PX-8 | Everygamegoing

Personal Computer News


Published in Personal Computer News #061

Epson streaks back into the portable micro race with the PX-8. Peter Jackson rates it ahead of the field.

Epson Elaborates

Epson streaks back into the portable micro race with the PX-8

It must have been galling for Epson to find its ground-breaking HX20 lap-held computer being overtaken by the Kyocera bandwagon containing Tandy and NEC. Not to mention the brand new bandwagon started by Sharp with its MSDOS and bubble memory portable, the PC-5000, already reviewed in PCN (issue 51).

These machines have more memory, bigger and better displays, and bundled software, and the HX20 found itself relegated to being built into Daimlers as an executive toy.

The PX-8, first shown at Hanover and launched in the UK this week, is Epson's long-awaited response. All the Kyocera and Sharp lessons have been learned, and the founder of the market is back in there slugging.

In fact, the PX-8 leapfrogs all the competition except Sharp and is cheaper than that upmarket machine. It forms the heart of a complete system, with 64K RAM, 80-column by eight-line LCD display, and battery-powered acoustic coupler, printer, and 3.5" floppy drive options. The company claimed before launch that it would be offering a complete CP/M system including a set of standard software for around £1,200. That doesn't sound too great, but *this* CP/M system will fit inside a regular briefcase.

First Impressions

Looking at the specs, the first thing to meet the eye is that the PX-8 is a real CP/M machine, with that familiar Digital Research trademark message all over the place.

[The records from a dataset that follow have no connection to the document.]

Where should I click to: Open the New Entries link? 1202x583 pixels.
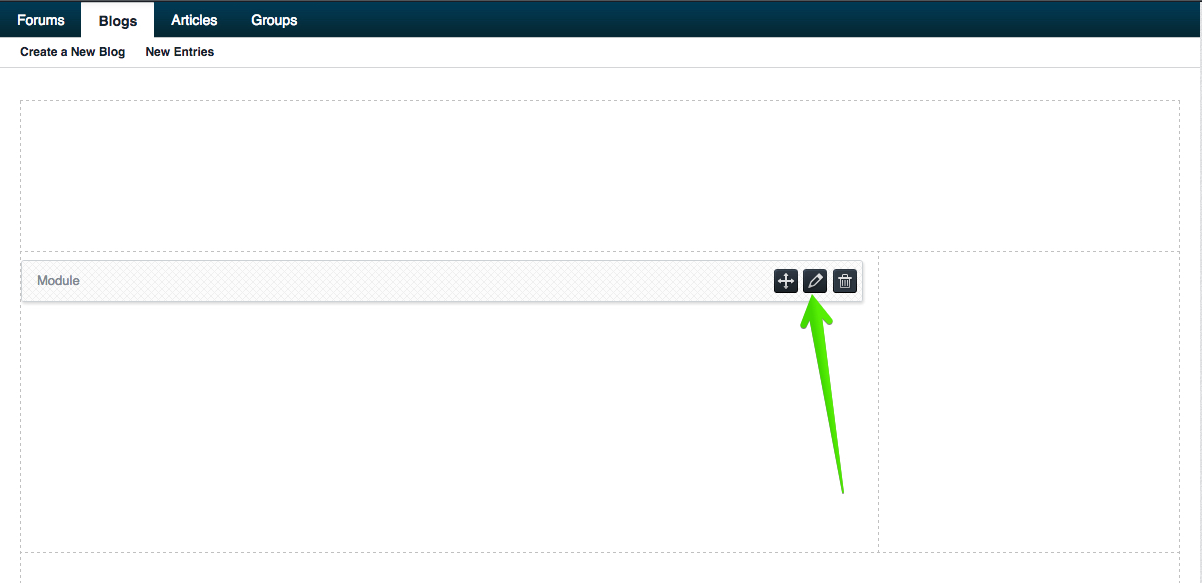(x=180, y=52)
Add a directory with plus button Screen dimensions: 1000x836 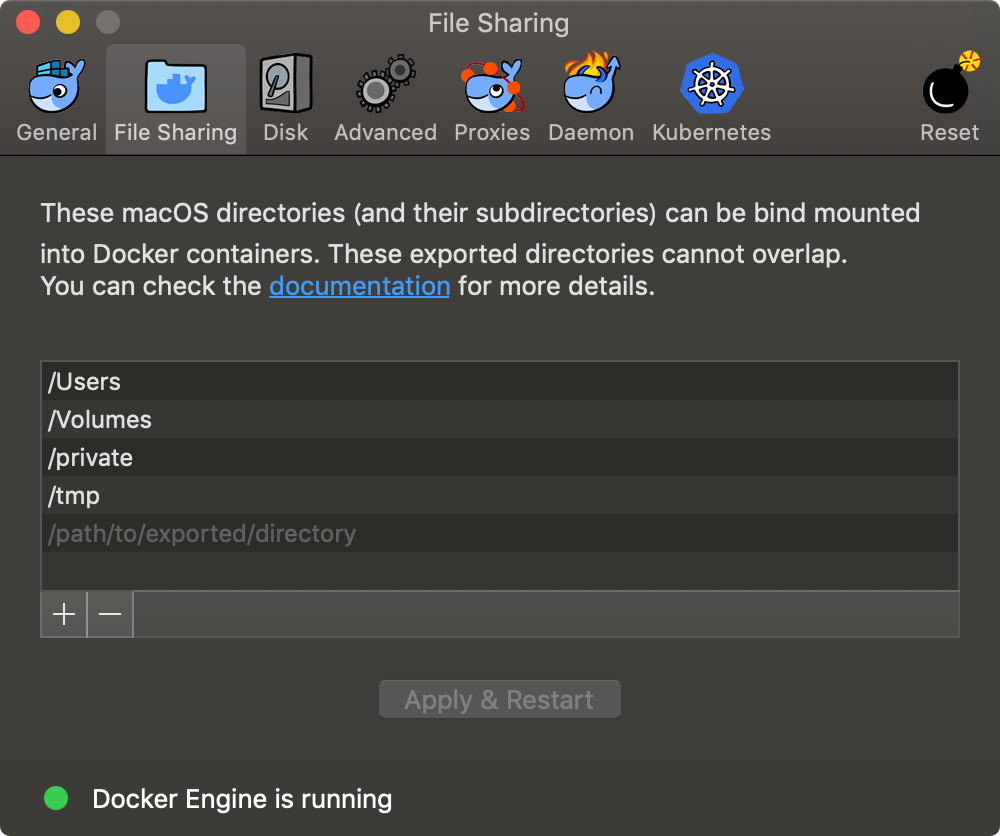(x=64, y=614)
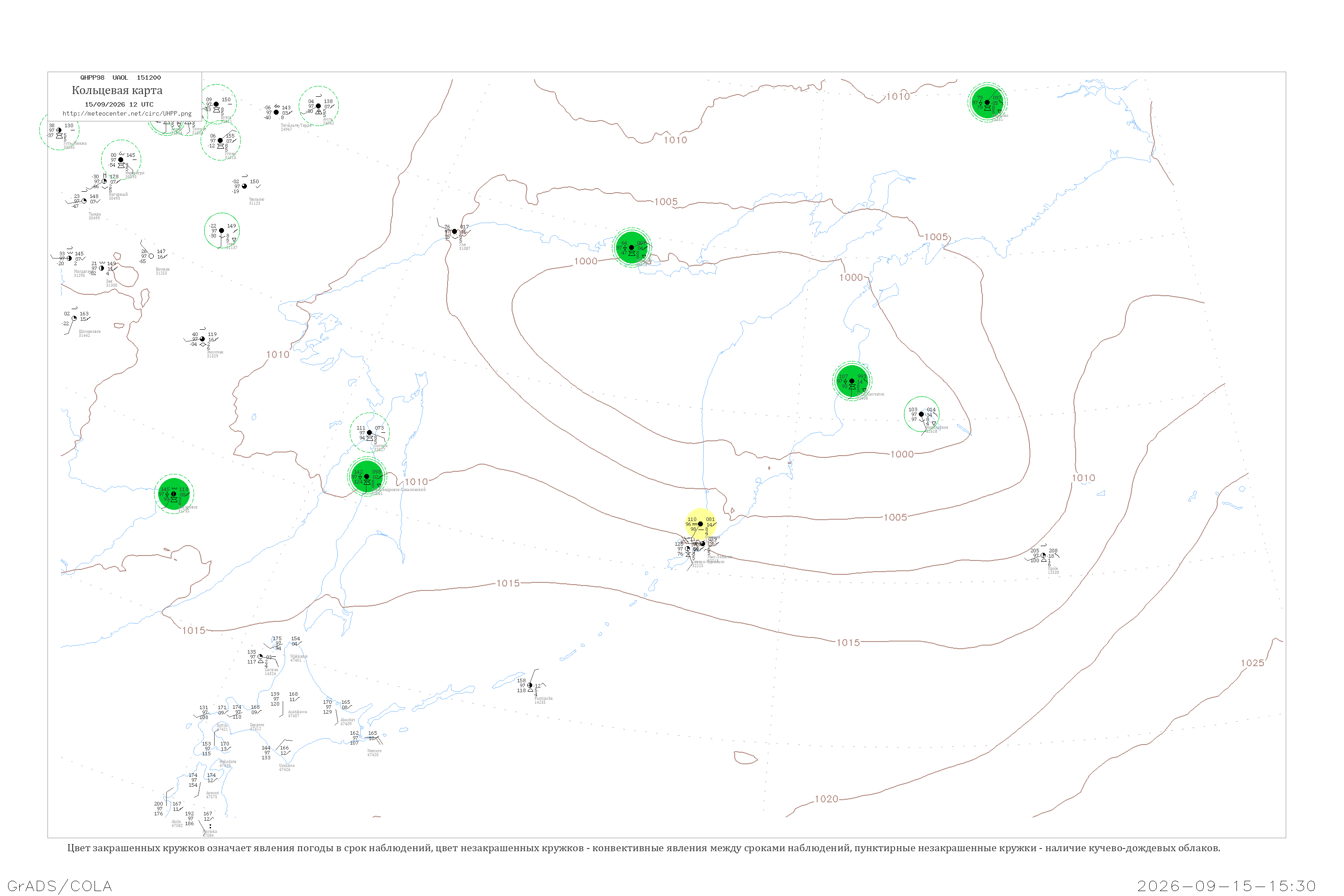Click the Russian legend caption below the map
Viewport: 1344px width, 896px height.
pos(643,848)
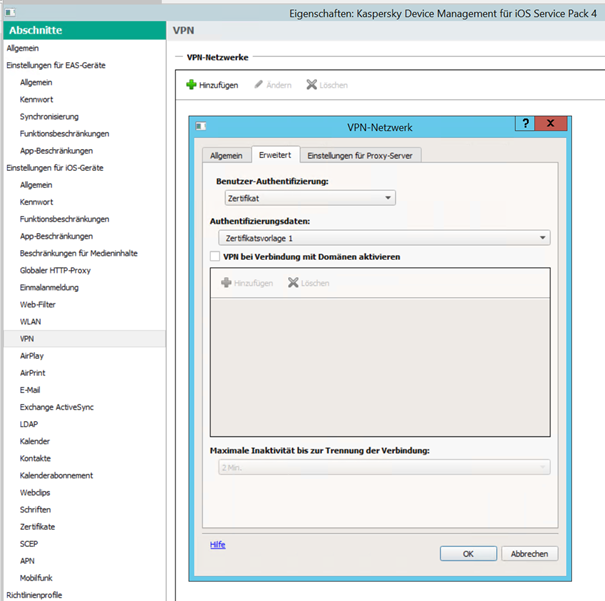Click the Hinzufügen plus icon inside domain list

pos(225,283)
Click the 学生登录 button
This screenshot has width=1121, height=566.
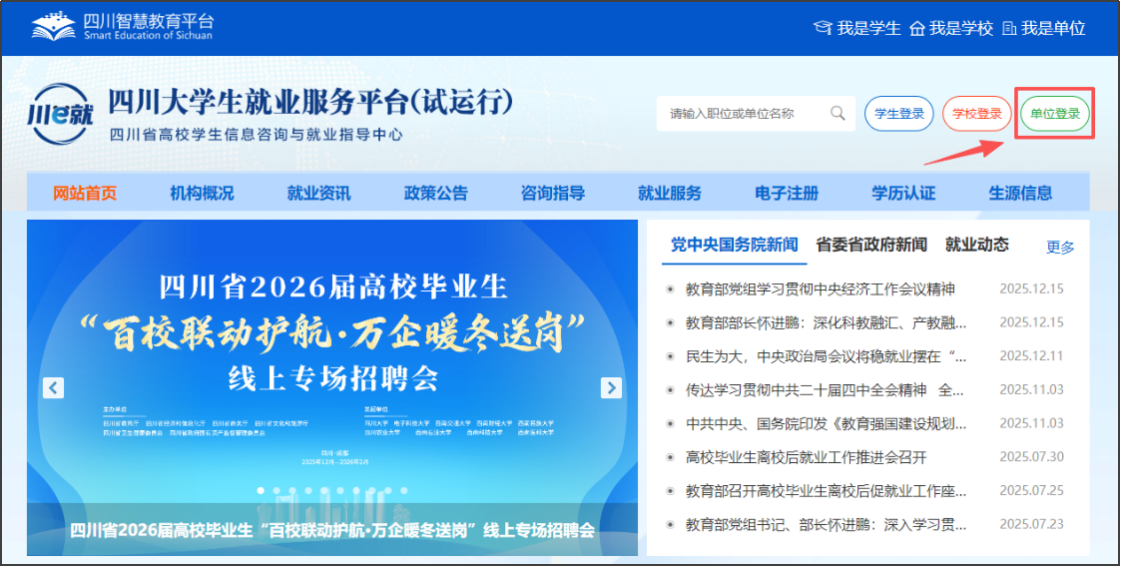pos(899,114)
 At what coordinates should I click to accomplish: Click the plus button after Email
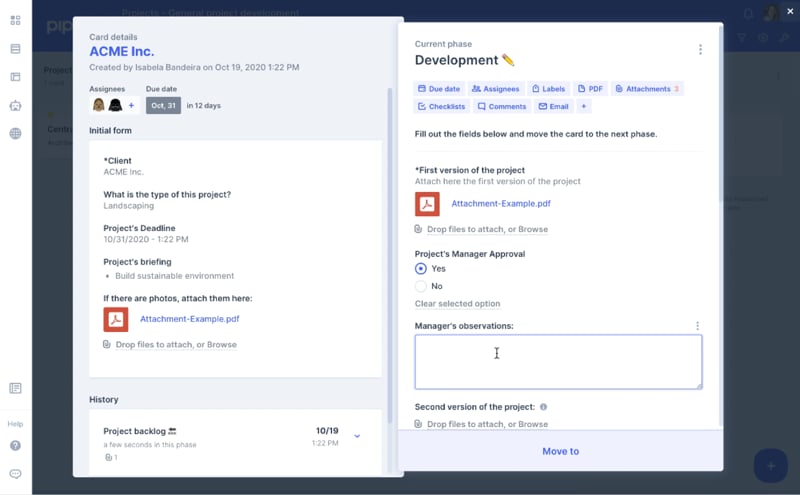click(584, 106)
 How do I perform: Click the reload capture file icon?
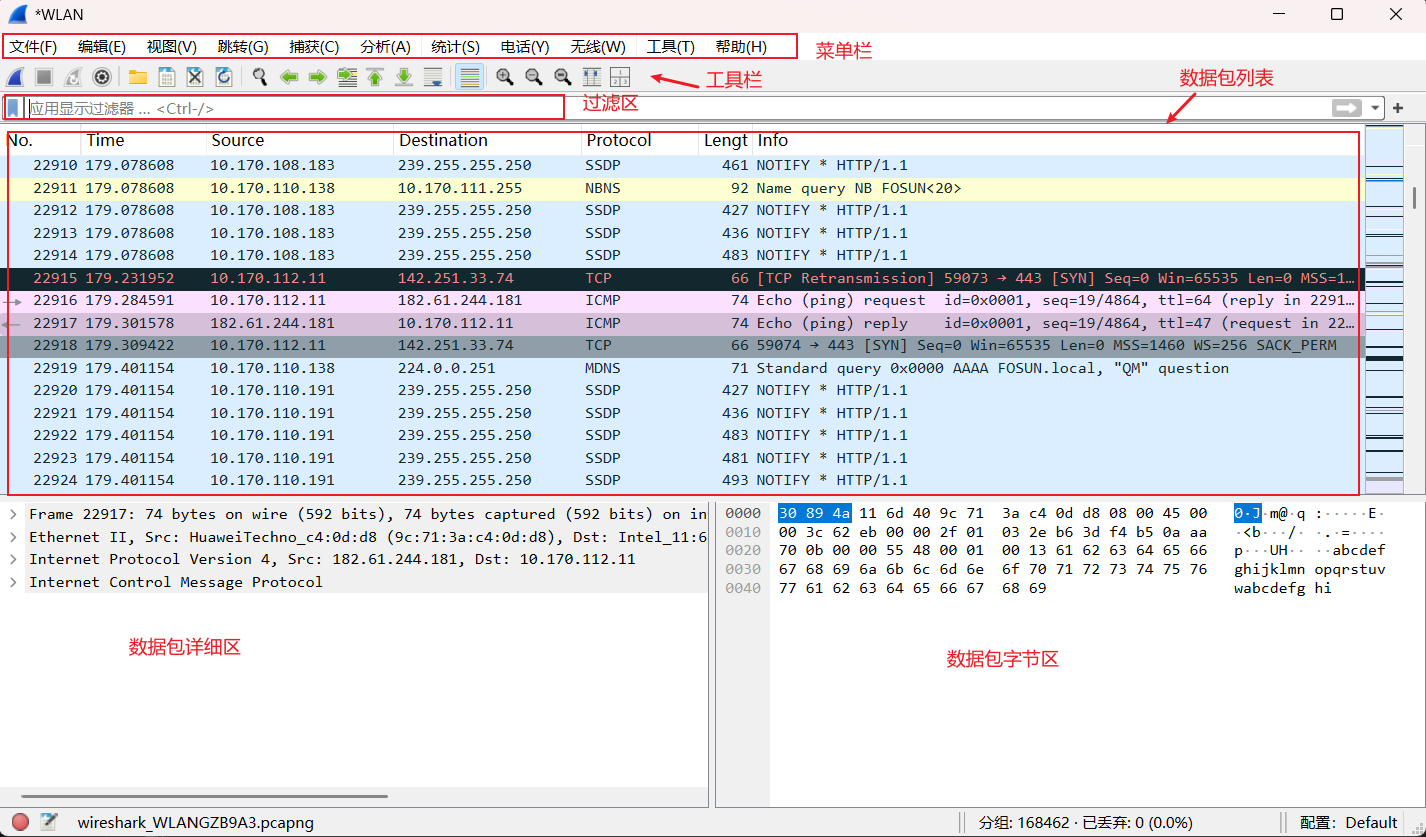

And the decision to go CP/M has governed the hardware that goes into the box. It has also brought the desktop battle between Digital Research and Microsoft into a new area - Tandy, NEC and Sharp all use operating software from Microsoft - but that's another story.

In particular, using CP/M means that the main processor in the PX-8 is a Z80; or, to be more precise, is a "Z80-compatible CMOS CPU." Two extra CPUs do special jobs in the machine, a 6301 "slave CPU" with 128 bytes of RAM and 4K of ROM on chip, and a uPD7508 sub CPU". The 6301 (the main processor in the HX-20) controls the display, with 6K of external video RAM holding the screen contents, and the on-board analog-to-digital converter. One thing the sub-CPU *does* do is the master reset; pressing the sub-CPU reset button puts the big stop on everything in the machine, and should be avoided except *in extremis*.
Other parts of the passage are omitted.